The computational approach is the orthodoxy in psychological science. We try and understand the mind using the metaphors of information processing and the storage and retrieval of representations. These ideas are so common that it is easy to forget that there is any alternative. Andrew Wilson is on a mission to remind us that there is an alternative – a radical, non-representational, non-information processing take on what cognition is.
I sent him a few questions by email. After he answered these, and some follow up questions, we’ve both edited and agreed on the result, which you can read below.
Q1. Is it fair to say you are at odds with lots of psychology, theoretically? Can you outline why?
Psychology wants to understand what causes our behaviour. Cognitive psychology explanations are that behaviour is caused by internal states of the mind (or brain, if you like). These states are called mental representations, and they are models/simulations of the world that we use to figure out what to do and when to do it.
Cognitive psychology thinks we have representations because it assumes we have very poor sensory access to the world, e.g. vision supposedly begins with a patchy 2D image projected onto the back of the eye. We need these models to literally fill in the gaps by making an educated guess (‘inference’) about what caused those visual sensations.
My approach is called radical embodied cognitive psychology; ‘radical’ just means ‘no representations’. It is based on the work of James J Gibson. He was a perceptual psychologist who demonstrated that there is actually rich perceptual information about the world, and that we use this information. This is why perception and action are so amazingly successful most of the time, which is important because failures of perception have serious consequences for your health and wellbeing (e.g. falling on ice)
The most important consequence of this discovery is that when we have access to this information, we don’t need those internal models anymore. This then means that whatever the brain is doing, it’s not building models of the world in order to cause our behaviour. We are embedded in our environments and our behaviour is caused by the nature of that embedding (specifically, which information variables we are using for any given task).
So I ask very different questions than the typical psychologist: instead of ‘what mental model lets me solve this task?’ I ask ‘what information is there to support the observed behaviour and can I find evidence that we use it?’. When we get the right answer to the information question, we have great success in explaining and then predicting behaviour, which is actually the goal of psychology.
Q2. The idea that there are no mental representations is hard to get your head around. What about situations where behaviour seems to be based on things which aren’t there, like imagination, illusions or predictions?
First, saying that there are no mental representations is not saying that the brain is not up to something. This is a surprisingly common mistake, but I think it’s due to the fact cognitive psychologists have come to equate ‘brain activity’ with ‘representing’ and denying the latter means denying the former (see Is Embodied Cognition a No-Brainer?).
Illusions simply reveal how important it is to perception that we can move and explore. They are all based on a trick and they almost always require an Evil Psychologist™ lurking in the background. Specifically, illusions artificially restrict access to information so that the world looks like it’s doing one thing when it is really doing another. They only work if you don’t let people do anything to reveal the trick. Most visual illusions are revealed as such by exploring them, e.g by looking at them from a different perspective (e.g. the Ames Room).

*Dataset entries*.
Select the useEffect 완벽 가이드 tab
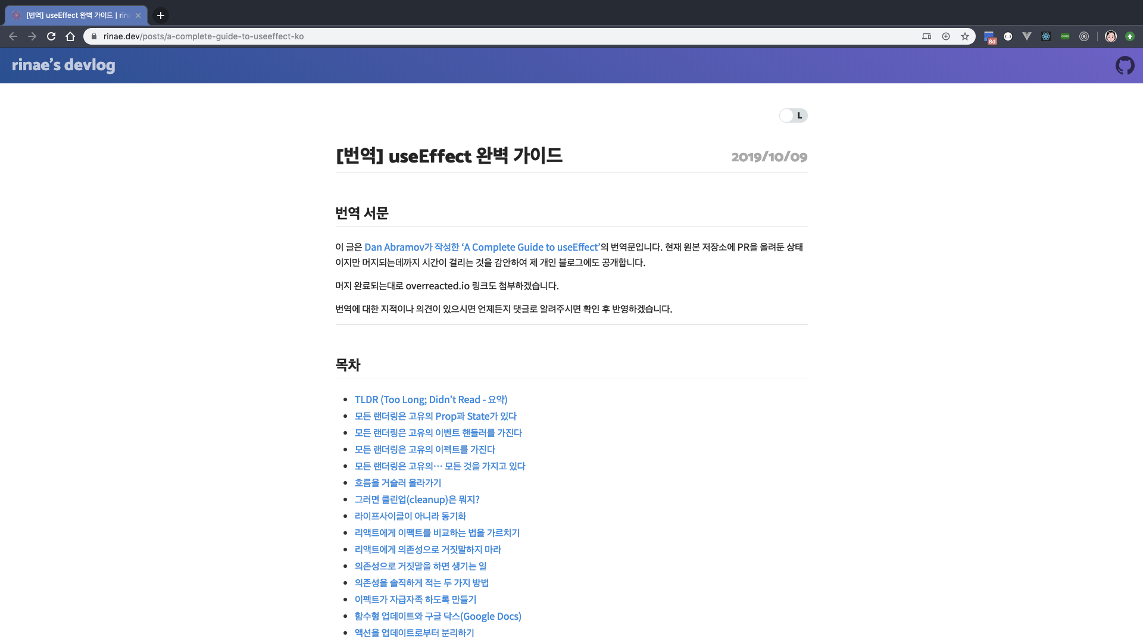coord(76,15)
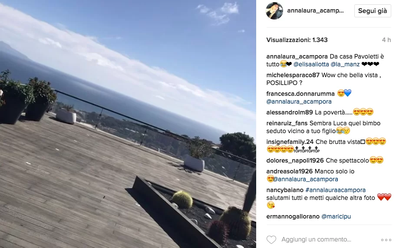Toggle the 'Segui già' following button
Viewport: 396px width, 248px height.
pos(373,11)
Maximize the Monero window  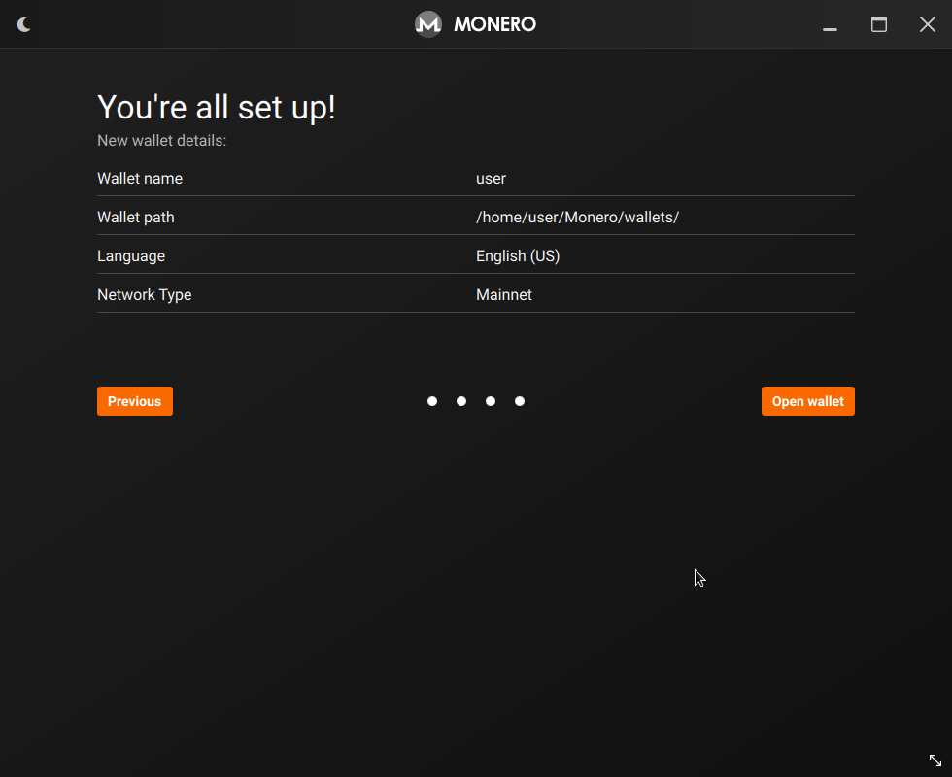[x=879, y=24]
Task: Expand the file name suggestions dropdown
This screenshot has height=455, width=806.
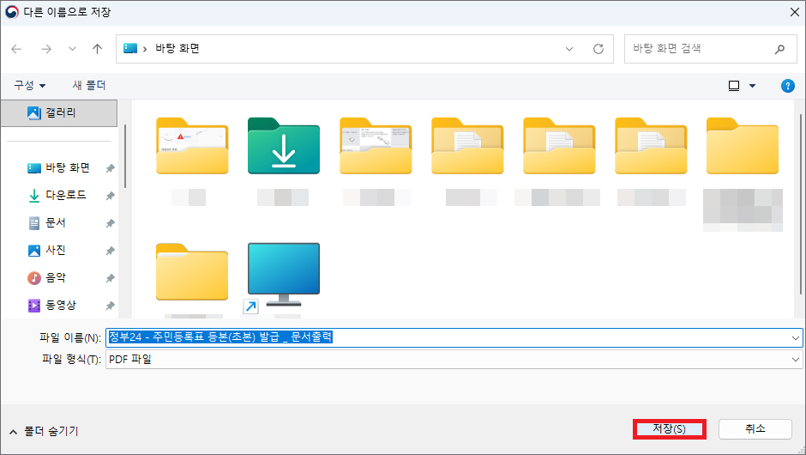Action: pos(795,337)
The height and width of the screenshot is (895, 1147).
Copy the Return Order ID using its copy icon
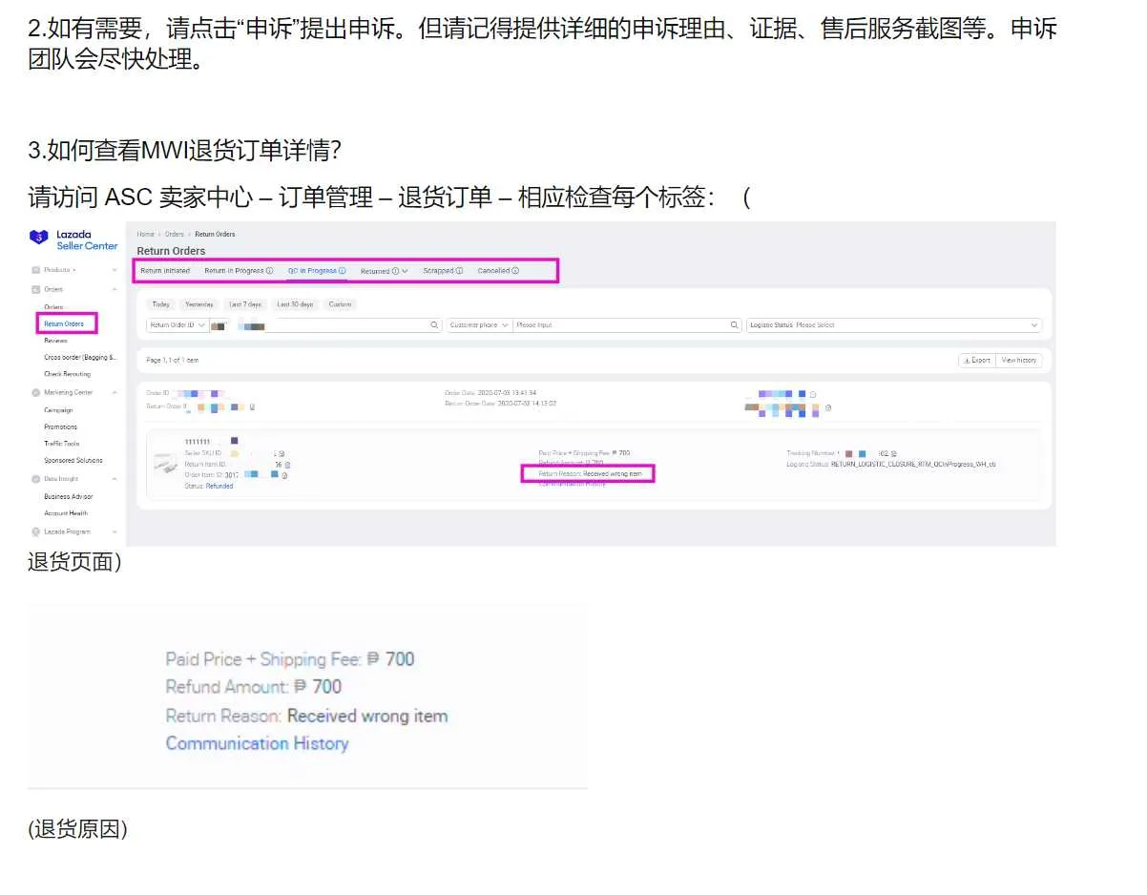[x=253, y=407]
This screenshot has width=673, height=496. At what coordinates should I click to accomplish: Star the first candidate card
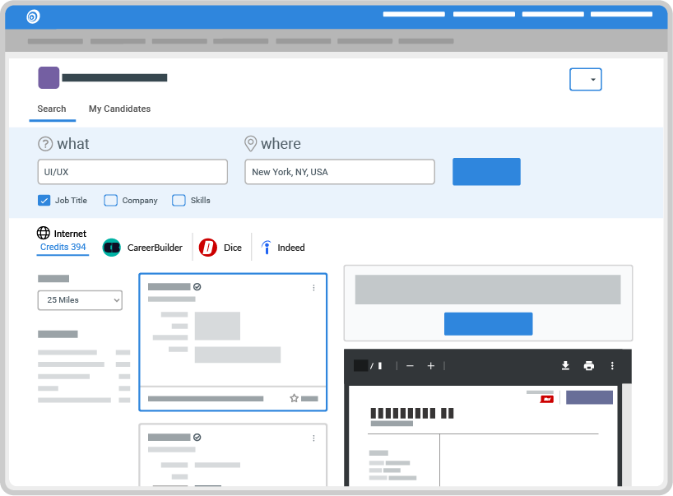coord(294,398)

*Requirement*. According to the interview on radical embodied cognition, why does cognitive psychology hold that we have mental representations? Answer in one to three sentences. The lines were drawn from a separate source.

*Result*. Cognitive psychology assumes that our sensory access to the world is very poor. For example, vision supposedly begins with a patchy 2D image projected onto the back of the eye. Mental models are therefore thought necessary to fill in the gaps by making an educated guess, or inference, about what caused those visual sensations.